> ABOUT THIS TASK: The response must consist of the records below, copied exactly.
■ ■ ■ ■ ■ ■ ■
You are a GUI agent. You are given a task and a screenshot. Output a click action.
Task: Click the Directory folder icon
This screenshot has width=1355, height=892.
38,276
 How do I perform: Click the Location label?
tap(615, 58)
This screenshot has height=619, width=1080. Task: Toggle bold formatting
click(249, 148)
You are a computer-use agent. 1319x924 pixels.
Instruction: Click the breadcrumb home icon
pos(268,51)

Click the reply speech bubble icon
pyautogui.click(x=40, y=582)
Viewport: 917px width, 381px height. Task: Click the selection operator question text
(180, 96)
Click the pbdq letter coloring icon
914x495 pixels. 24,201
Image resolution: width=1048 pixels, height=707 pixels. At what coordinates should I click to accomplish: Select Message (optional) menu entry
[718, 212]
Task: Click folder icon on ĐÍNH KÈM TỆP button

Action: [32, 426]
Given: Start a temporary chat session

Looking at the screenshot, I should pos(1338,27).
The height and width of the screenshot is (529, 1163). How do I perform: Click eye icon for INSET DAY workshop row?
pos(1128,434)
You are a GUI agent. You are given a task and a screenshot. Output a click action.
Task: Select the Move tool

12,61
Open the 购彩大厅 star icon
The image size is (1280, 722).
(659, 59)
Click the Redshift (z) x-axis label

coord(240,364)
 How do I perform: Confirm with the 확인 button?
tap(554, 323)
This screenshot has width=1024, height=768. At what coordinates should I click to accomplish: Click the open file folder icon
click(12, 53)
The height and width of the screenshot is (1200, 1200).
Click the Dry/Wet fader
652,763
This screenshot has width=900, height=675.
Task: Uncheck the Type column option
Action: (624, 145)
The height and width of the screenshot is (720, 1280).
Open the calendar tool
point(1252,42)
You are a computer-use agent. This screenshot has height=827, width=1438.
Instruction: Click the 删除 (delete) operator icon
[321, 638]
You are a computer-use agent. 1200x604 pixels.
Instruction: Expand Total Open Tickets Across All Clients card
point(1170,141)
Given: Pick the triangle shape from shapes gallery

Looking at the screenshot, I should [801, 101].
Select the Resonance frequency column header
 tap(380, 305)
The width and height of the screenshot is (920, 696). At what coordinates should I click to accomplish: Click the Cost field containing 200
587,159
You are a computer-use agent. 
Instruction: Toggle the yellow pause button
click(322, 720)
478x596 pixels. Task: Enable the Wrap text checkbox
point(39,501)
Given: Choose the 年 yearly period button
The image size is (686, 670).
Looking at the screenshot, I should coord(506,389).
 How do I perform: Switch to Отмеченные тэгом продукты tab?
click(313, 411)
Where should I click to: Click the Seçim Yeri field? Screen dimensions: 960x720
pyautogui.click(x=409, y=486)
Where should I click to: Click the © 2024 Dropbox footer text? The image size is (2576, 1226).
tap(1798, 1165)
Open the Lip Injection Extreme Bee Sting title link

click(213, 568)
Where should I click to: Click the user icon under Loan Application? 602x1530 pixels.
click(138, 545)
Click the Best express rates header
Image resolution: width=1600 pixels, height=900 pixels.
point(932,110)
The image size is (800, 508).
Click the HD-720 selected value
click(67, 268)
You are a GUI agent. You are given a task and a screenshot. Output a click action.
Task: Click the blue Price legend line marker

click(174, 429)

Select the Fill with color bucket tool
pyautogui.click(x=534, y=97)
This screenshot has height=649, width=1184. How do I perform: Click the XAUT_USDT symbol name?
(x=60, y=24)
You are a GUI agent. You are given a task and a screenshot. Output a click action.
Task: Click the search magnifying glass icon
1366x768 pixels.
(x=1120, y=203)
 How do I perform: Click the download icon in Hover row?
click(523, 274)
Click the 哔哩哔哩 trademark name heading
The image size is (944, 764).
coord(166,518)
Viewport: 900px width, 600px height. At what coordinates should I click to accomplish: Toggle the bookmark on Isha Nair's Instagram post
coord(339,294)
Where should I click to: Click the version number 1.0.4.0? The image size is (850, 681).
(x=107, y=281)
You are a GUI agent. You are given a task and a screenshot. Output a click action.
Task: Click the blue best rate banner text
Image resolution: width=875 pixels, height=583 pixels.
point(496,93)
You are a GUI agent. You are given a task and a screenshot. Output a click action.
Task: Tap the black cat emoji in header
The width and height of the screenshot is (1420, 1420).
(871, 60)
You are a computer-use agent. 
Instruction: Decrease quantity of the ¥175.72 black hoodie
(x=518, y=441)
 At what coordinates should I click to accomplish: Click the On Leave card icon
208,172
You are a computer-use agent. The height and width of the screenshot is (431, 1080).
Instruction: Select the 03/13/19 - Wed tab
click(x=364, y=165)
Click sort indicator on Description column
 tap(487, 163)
■ ■ ■ ■ ■ ■ ■
> EXERCISE SOLUTION:
You are a GUI agent. You are given a task and a screenshot. Output a click action.
Task: Click the Directory folder icon
This screenshot has width=1355, height=892.
38,276
 How do I perform: Click the Location label?
tap(615, 58)
This screenshot has height=619, width=1080. Task: Toggle bold formatting
click(249, 148)
You are a computer-use agent. 1319x924 pixels.
Instruction: Click the breadcrumb home icon
pos(268,51)

Click the reply speech bubble icon
pyautogui.click(x=40, y=582)
Viewport: 917px width, 381px height. Task: Click the selection operator question text
(180, 96)
Click the pbdq letter coloring icon
914x495 pixels. 24,201
Image resolution: width=1048 pixels, height=707 pixels. At what coordinates should I click to accomplish: Select Message (optional) menu entry
[718, 212]
Task: Click folder icon on ĐÍNH KÈM TỆP button

Action: [32, 426]
Given: Start a temporary chat session

Looking at the screenshot, I should pos(1338,27).
The height and width of the screenshot is (529, 1163). How do I perform: Click eye icon for INSET DAY workshop row?
pos(1128,434)
You are a GUI agent. You are given a task and a screenshot. Output a click action.
Task: Select the Move tool

12,61
Open the 购彩大厅 star icon
The image size is (1280, 722).
(659, 59)
Click the Redshift (z) x-axis label

coord(240,364)
 How do I perform: Confirm with the 확인 button?
tap(554, 323)
This screenshot has width=1024, height=768. At what coordinates should I click to accomplish: Click the open file folder icon
click(12, 53)
The height and width of the screenshot is (1200, 1200).
Click the Dry/Wet fader
652,763
This screenshot has width=900, height=675.
Task: Uncheck the Type column option
Action: (624, 145)
The height and width of the screenshot is (720, 1280).
Open the calendar tool
point(1252,42)
You are a computer-use agent. This screenshot has height=827, width=1438.
Instruction: Click the 删除 (delete) operator icon
[321, 638]
You are a computer-use agent. 1200x604 pixels.
Instruction: Expand Total Open Tickets Across All Clients card
point(1170,141)
Given: Pick the triangle shape from shapes gallery

Looking at the screenshot, I should [801, 101].
Select the Resonance frequency column header
 tap(380, 305)
The width and height of the screenshot is (920, 696). At what coordinates should I click to accomplish: Click the Cost field containing 200
587,159
You are a computer-use agent. 
Instruction: Toggle the yellow pause button
click(322, 720)
478x596 pixels. Task: Enable the Wrap text checkbox
point(39,501)
Given: Choose the 年 yearly period button
The image size is (686, 670).
Looking at the screenshot, I should coord(506,389).
 How do I perform: Switch to Отмеченные тэгом продукты tab?
click(313, 411)
Where should I click to: Click the Seçim Yeri field? Screen dimensions: 960x720
pyautogui.click(x=409, y=486)
Where should I click to: Click the © 2024 Dropbox footer text? The image size is (2576, 1226).
tap(1798, 1165)
Open the Lip Injection Extreme Bee Sting title link

click(213, 568)
Where should I click to: Click the user icon under Loan Application? 602x1530 pixels.
click(138, 545)
Click the Best express rates header
Image resolution: width=1600 pixels, height=900 pixels.
point(932,110)
The image size is (800, 508).
Click the HD-720 selected value
click(67, 268)
You are a GUI agent. You are given a task and a screenshot. Output a click action.
Task: Click the blue Price legend line marker

click(174, 429)

Select the Fill with color bucket tool
pyautogui.click(x=534, y=97)
This screenshot has height=649, width=1184. How do I perform: Click the XAUT_USDT symbol name?
(x=60, y=24)
You are a GUI agent. You are given a task and a screenshot. Output a click action.
Task: Click the search magnifying glass icon
1366x768 pixels.
(x=1120, y=203)
 How do I perform: Click the download icon in Hover row?
click(523, 274)
Click the 哔哩哔哩 trademark name heading
The image size is (944, 764).
coord(166,518)
Viewport: 900px width, 600px height. At what coordinates should I click to accomplish: Toggle the bookmark on Isha Nair's Instagram post
coord(339,294)
Where should I click to: Click the version number 1.0.4.0? The image size is (850, 681).
(x=107, y=281)
You are a GUI agent. You are given a task and a screenshot. Output a click action.
Task: Click the blue best rate banner text
Image resolution: width=875 pixels, height=583 pixels.
point(496,93)
You are a GUI agent. You are given a task and a screenshot. Output a click action.
Task: Tap the black cat emoji in header
The width and height of the screenshot is (1420, 1420).
(871, 60)
You are a computer-use agent. 
Instruction: Decrease quantity of the ¥175.72 black hoodie
(x=518, y=441)
 At what coordinates should I click to accomplish: Click the On Leave card icon
208,172
You are a computer-use agent. The height and width of the screenshot is (431, 1080).
Instruction: Select the 03/13/19 - Wed tab
click(x=364, y=165)
Click sort indicator on Description column
 tap(487, 163)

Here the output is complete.